* [Your objective]:
For the entries below, count the lines containing "computer" and give only that number.

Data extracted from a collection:

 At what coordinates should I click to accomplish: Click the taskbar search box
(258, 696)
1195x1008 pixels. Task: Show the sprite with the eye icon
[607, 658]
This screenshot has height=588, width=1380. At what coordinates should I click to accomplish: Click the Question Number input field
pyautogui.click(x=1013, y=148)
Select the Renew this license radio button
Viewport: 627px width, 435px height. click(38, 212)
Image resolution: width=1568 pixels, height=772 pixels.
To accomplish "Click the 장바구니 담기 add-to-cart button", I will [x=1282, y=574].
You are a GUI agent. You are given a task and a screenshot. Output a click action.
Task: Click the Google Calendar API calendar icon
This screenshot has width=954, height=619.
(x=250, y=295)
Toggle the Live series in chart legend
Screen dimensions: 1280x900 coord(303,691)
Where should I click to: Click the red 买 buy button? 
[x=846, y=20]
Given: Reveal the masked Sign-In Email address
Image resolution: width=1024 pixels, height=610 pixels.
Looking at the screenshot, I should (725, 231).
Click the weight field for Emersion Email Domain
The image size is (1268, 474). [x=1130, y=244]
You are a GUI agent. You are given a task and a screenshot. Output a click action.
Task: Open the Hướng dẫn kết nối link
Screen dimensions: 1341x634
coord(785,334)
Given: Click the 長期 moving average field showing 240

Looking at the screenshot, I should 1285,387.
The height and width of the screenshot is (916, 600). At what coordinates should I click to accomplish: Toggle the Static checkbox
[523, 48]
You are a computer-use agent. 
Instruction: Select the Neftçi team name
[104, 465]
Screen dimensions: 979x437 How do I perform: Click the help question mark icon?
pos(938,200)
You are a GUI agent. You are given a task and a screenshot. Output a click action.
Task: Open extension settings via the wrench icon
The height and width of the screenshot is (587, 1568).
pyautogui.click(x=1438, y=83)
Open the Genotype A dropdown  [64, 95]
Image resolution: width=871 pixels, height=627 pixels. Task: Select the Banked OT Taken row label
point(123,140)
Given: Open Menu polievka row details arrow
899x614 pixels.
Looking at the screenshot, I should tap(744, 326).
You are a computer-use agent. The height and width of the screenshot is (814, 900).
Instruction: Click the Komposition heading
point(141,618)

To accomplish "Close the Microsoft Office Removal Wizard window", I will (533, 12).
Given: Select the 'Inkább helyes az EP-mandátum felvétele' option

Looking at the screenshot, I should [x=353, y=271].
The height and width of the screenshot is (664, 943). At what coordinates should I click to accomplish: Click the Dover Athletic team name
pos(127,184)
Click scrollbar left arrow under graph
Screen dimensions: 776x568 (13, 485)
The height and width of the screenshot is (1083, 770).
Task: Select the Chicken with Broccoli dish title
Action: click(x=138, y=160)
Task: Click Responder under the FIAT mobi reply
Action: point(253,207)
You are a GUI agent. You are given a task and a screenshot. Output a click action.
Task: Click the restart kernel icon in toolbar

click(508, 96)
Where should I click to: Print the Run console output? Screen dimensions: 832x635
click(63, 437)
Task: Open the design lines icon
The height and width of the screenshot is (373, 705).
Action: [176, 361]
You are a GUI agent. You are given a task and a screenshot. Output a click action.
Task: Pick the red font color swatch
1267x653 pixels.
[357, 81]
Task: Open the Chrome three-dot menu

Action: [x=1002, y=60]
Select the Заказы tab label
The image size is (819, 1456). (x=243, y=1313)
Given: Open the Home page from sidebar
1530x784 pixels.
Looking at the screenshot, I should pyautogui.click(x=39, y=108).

* [Solution below]:
2